Bases: DensityMethod_OC_Config

Configuration for a log-space, OC-like multiplicative density update.

This configuration supports a variant of the Optimality Criteria (OC) method implemented in \(\log \rho\)-space. The update remains multiplicative in \(\rho\), but it is applied by adding a scaled log-factor to \(\log \rho\). The dual variable associated with the volume constraint is updated by an exponential moving average (EMA) driven by the volume error.

Conceptually, the update has the form

\[\rho^{\text{new}} = \rho^{\text{old}} \left(-\frac{\partial C / \partial \rho}{\lambda_v} \right)^{\eta},\]

where the ratio \(-\partial C/\partial \rho / \lambda_v\) is clamped to avoid numerical instabilities and move limits are enforced in log-space.

interpolation

Interpolation scheme used for material penalization. Currently fixed to "SIMP".

Type:: Literal[“SIMP”]

mu_p

Gain used to convert the volume error into a dual update. Larger values make the dual variable lambda_v react more strongly to constraint violations.

Type:: float

lambda_v

Initial value for the volume-related dual variable. This is used in the OC-like scaling term \(-\partial C/\partial \rho / \lambda_v\).

Type:: float

lambda_decay

Decay factor in the EMA update of lambda_v. Values closer to 1.0 yield slower, smoother updates; smaller values react more quickly to changes in the volume error.

Type:: float

class sktopt.core.LogMOC_Optimizer(cfg: LogMOC_Config, tsk: FEMDomain)

Bases: DensityMethod

Topology optimization solver using a log-space, OC-like multiplicative update.

This optimizer implements a density-based compliance minimization algorithm in which the classic OC multiplicative update is expressed in log(ρ)-space. The design densities are updated according to a smoothed ratio of sensitivities and a dual variable associated with the volume constraint.

In terms of ρ, the update has the conceptual form

\[\rho^{\text{new}} = \rho^{\text{old}} \left(-\frac{\partial C / \partial \rho}{\lambda_v} \right)^{\eta},\]

where \(\lambda_v\) is a dual variable updated by an exponential moving average (EMA) driven by the volume constraint violation. The implementation performs this update in log-space, enforces move limits on \(\log \rho\), and finally clips the densities to the admissible interval \([\rho_{\min}, \rho_{\max}]\).

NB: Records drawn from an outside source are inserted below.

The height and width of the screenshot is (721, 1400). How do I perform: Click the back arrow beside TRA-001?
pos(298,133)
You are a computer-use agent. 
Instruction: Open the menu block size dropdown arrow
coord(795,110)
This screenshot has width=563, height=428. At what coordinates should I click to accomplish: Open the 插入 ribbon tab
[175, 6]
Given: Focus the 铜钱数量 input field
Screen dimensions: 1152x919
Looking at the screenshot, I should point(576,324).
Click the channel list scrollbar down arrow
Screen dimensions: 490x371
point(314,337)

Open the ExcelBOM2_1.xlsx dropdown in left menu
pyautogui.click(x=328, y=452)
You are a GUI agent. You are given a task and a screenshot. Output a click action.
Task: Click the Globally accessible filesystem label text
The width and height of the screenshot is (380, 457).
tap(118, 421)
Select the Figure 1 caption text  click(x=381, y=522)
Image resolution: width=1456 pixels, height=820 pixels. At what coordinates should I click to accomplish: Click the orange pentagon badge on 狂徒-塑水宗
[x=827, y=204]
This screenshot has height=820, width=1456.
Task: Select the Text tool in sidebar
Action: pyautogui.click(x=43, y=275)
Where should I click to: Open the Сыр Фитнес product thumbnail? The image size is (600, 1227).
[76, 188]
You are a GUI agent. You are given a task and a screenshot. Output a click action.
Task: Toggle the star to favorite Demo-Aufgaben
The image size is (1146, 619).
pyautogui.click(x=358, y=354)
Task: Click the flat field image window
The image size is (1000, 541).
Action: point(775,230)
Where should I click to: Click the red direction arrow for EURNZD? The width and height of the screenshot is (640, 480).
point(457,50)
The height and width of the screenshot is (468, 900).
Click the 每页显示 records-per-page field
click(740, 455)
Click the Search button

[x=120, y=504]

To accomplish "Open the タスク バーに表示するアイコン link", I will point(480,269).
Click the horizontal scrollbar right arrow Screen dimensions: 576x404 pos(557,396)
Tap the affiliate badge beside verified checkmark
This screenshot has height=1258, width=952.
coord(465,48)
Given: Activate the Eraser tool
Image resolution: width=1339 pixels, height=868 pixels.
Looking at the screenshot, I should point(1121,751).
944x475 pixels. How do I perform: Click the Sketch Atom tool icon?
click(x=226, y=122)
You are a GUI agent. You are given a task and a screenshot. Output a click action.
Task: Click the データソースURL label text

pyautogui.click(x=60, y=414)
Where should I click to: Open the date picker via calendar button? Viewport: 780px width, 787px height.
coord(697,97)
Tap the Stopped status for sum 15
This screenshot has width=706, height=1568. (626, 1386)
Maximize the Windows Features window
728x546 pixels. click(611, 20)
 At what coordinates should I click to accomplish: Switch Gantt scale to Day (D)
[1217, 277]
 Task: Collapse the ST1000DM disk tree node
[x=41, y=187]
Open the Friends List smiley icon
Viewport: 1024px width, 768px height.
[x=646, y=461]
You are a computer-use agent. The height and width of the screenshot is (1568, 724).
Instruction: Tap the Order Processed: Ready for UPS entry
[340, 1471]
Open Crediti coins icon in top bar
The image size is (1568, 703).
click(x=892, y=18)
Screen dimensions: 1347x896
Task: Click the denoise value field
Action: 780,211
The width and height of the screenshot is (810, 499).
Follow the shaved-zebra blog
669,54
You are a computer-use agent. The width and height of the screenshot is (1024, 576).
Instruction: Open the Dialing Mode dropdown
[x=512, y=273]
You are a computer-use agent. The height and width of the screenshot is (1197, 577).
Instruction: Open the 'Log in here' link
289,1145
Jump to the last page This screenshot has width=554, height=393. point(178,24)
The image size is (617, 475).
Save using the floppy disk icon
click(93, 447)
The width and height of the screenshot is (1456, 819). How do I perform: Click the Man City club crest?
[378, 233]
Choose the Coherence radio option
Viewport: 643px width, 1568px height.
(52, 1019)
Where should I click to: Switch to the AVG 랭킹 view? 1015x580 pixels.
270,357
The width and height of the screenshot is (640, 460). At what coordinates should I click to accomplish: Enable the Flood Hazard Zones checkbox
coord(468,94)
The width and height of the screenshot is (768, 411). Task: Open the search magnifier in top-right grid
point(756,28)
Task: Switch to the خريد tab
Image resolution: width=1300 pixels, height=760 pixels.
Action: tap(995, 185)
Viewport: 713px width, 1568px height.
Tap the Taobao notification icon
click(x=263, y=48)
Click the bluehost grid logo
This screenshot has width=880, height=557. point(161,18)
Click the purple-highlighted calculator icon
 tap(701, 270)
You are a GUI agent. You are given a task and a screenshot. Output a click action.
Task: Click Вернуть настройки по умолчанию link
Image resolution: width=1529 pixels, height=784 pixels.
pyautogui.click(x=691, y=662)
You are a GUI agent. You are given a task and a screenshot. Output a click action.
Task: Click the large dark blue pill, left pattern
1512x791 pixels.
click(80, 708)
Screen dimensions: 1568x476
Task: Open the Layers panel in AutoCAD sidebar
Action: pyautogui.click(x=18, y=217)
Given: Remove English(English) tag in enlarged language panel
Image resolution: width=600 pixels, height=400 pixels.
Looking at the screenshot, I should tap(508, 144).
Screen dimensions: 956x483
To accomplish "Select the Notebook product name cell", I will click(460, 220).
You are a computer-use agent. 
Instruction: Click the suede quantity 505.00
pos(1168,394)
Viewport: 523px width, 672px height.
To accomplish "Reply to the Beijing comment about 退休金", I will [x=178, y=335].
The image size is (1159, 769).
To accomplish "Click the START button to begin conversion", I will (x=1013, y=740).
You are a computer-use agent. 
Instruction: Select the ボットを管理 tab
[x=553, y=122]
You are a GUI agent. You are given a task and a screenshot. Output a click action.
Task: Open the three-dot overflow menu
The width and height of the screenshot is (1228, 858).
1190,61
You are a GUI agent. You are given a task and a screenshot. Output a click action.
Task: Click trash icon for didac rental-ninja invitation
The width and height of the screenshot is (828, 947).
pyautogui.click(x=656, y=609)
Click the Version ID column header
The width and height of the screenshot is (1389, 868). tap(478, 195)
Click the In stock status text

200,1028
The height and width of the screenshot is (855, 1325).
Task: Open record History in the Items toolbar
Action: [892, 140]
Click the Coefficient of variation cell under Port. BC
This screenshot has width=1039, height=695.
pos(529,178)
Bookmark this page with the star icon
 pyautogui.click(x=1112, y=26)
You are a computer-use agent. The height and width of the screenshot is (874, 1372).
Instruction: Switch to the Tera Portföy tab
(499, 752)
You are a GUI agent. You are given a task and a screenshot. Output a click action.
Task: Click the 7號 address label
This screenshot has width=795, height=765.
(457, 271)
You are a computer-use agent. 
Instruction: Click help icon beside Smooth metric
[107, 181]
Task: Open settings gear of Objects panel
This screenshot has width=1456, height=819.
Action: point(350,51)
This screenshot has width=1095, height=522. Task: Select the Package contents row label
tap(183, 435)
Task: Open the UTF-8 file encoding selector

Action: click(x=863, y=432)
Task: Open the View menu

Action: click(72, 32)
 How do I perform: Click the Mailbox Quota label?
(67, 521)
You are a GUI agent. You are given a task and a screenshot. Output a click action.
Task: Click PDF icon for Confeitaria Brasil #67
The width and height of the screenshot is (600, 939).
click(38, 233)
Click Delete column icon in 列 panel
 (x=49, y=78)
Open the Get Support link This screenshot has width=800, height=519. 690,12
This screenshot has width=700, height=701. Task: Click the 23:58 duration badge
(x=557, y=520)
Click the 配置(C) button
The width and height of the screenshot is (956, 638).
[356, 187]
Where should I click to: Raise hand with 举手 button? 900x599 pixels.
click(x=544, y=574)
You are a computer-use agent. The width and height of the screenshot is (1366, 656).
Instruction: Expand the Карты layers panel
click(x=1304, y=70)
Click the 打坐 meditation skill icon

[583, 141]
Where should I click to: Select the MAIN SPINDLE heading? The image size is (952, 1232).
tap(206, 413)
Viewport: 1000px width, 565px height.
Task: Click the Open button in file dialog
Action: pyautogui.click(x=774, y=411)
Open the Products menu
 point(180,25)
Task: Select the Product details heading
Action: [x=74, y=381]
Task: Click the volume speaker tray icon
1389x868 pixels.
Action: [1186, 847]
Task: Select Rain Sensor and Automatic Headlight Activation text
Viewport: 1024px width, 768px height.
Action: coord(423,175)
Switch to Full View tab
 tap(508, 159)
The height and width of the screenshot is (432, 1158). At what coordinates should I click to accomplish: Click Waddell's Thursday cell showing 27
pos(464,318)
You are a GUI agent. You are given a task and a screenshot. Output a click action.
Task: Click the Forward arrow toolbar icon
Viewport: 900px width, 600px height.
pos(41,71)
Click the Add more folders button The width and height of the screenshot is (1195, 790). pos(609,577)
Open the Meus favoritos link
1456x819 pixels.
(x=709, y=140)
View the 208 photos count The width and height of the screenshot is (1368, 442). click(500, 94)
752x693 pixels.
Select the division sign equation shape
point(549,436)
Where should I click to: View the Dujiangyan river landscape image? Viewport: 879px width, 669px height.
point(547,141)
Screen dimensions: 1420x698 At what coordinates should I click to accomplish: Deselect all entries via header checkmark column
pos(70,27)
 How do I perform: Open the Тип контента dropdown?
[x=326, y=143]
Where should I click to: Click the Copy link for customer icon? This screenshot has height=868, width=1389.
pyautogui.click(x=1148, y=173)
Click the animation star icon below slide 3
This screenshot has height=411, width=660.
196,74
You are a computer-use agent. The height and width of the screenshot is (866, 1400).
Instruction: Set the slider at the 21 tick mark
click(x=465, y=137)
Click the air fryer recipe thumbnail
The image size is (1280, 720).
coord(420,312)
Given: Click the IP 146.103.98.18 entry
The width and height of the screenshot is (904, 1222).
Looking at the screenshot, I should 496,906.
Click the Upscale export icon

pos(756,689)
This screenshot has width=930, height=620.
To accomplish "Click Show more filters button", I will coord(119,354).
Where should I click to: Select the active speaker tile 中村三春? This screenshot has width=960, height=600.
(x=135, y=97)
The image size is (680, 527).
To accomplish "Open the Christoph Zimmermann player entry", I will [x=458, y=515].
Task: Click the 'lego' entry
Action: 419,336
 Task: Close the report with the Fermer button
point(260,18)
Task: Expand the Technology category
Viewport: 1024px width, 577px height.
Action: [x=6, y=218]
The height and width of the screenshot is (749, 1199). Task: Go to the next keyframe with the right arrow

Compared to the classic OC method, this log-space variant can offer improved numerical robustness while preserving the intuitive multiplicative structure.

cfg

Configuration object specifying the OC-like settings, including mu_p, lambda_v, EMA decay factors, and bounds on the densities and dual variables.

Type:: LogMOC_Config

tsk

Finite element model (mesh, basis, boundary conditions and loads).

Type:: sktopt.mesh.FEMDomain

recorder

Logger that stores histories of selected quantities such as -dC, lambda_v, volume error and KKT residuals.

Type:: HistoryLogger

class sktopt.core.OC_Config(dst_path: str = './result/pytests', interpolation: ~typing.Literal['SIMP'] = 'SIMP', record_times: int = 20, max_iters: int = 200, beta_eta: float = 0.5, eta: ~sktopt.tools.SchedulerConfig = <factory>, p: ~sktopt.tools.SchedulerConfig = <factory>, vol_frac: ~sktopt.tools.SchedulerConfig = <factory>, beta: ~sktopt.tools.SchedulerConfig = <factory>, neumann_scale: ~sktopt.tools.SchedulerConfig = <factory>, filter_type: ~typing.Literal['spacial', 'helmholtz'] = 'helmholtz', filter_radius: ~sktopt.tools.SchedulerConfig = <factory>, E_min_coeff: float = 0.001, rho_min: float = 0.01, rho_max: float = 1.0, restart: bool = False, restart_from: int = -1, export_img: bool = False, export_img_opaque: bool = False, design_dirichlet: bool = False, sensitivity_filter: bool = False, solver_option: ~typing.Literal['spsolve', 'cg_pyamg'] = 'spsolve', scaling: bool = False, check_convergence: bool = False, tol_rho_change: float = 0.2, tol_kkt_residual: float = 0.005, lambda_lower: float = 1e-07, lambda_upper: float = 10000000.0, percentile: ~sktopt.tools.SchedulerConfig = <factory>, move_limit: ~sktopt.tools.SchedulerConfig = <factory>, scaling_rate_min: float = 0.7, scaling_rate_max: float = 1.3)

Bases: DensityMethod_OC_Config

Optimality-Criteria (OC) configuration for density-based optimization.

This class specializes common_density.DensityMethod_OC_Config for OC-style updates. The material interpolation is fixed to SIMP, and the projection threshold eta is controlled via a sktopt.tools.SchedulerConfig.

interpolation

Material interpolation model. Fixed to “SIMP” for OC.

Type:: {“SIMP”}

eta

Threshold (η) used in Heaviside projection / update logic. The default keeps η constant at 0.5 using a Constant scheduler. Pass a custom scheduler to run continuation (e.g., Step from 0.7 → 0.3).

Type:: sktopt.tools.SchedulerConfig

Notes

Other continuation parameters (e.g., p, beta, vol_frac, filter_radius) are inherited from the parent config if present there.
To override eta from outside, provide a pre-built SchedulerConfig at construction time.

class sktopt.core.OC_Optimizer(cfg: OC_Config, tsk: FEMDomain)

Bases: DensityMethod

Topology optimization solver using the classic Optimality Criteria (OC) method. This class implements the standard OC algorithm for compliance minimization problems. It uses a multiplicative density update formula derived from Karush-Kuhn-Tucker (KKT) optimality conditions under volume constraints.

The update rule typically takes the form:

ρ_new = clamp(ρ * sqrt(-dC / λ), ρ_min, ρ_max)

where:

dC is the sensitivity of the compliance objective,
λ is a Lagrange multiplier for the volume constraint.

This method is widely used in structural optimization due to its simplicity, interpretability, and solid theoretical foundation.

Advantages

Simple and easy to implement
Intuitive update rule based on physical insight
Well-established and widely validated in literature

config

Configuration object specifying the interpolation method, volume fraction, continuation settings, filter radius, and other numerical parameters.

Type:: DensityMethodConfig

mesh, basis, etc.

FEM components required for simulation, including boundary conditions and loads.

Type:: inherited from common_density.DensityMethod